(GIVEN RECORDS)
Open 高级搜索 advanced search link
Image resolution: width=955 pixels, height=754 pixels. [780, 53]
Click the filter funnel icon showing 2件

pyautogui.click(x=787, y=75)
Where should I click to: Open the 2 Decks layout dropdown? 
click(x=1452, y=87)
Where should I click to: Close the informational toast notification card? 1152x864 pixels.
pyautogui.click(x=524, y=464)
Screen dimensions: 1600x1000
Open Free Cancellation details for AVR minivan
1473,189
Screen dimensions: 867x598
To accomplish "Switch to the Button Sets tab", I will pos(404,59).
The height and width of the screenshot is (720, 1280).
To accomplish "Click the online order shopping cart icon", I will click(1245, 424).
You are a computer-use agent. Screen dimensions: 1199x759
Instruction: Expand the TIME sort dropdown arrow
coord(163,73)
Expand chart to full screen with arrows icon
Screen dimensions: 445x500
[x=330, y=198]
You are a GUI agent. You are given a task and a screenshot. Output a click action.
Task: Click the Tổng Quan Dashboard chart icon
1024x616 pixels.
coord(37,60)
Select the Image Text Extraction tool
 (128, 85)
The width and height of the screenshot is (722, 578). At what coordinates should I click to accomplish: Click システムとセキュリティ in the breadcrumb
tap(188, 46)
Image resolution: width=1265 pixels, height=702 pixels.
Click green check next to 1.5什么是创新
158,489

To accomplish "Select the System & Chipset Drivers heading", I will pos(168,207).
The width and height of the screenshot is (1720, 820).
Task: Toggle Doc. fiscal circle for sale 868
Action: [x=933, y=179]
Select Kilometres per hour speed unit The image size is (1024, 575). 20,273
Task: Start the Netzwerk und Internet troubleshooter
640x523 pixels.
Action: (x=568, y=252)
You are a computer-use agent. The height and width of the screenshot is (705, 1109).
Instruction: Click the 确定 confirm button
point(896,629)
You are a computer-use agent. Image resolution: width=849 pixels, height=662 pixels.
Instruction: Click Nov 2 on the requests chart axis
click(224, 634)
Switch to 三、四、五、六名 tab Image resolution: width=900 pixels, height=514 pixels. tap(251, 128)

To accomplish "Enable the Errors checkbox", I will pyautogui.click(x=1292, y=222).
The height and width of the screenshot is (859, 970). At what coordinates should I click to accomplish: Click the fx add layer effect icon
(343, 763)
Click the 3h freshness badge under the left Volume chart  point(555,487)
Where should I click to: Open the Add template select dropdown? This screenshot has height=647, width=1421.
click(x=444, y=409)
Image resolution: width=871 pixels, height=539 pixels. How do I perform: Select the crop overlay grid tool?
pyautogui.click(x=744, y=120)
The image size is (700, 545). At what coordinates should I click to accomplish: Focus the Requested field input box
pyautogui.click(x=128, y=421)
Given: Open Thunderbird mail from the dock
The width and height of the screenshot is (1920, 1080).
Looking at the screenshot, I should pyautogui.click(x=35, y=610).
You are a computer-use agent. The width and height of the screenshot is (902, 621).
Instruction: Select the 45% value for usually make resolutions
(End GIVEN RECORDS)
EXERCISE REQUIREMENTS: All lines from the one containing "You are a computer-use agent. The width" through the last line of the data must be set down exactly. No other lines belong in the answer.

WRITTEN ANSWER:
You are a computer-use agent. The width and height of the screenshot is (902, 621).
Instruction: Select the 45% value for usually make resolutions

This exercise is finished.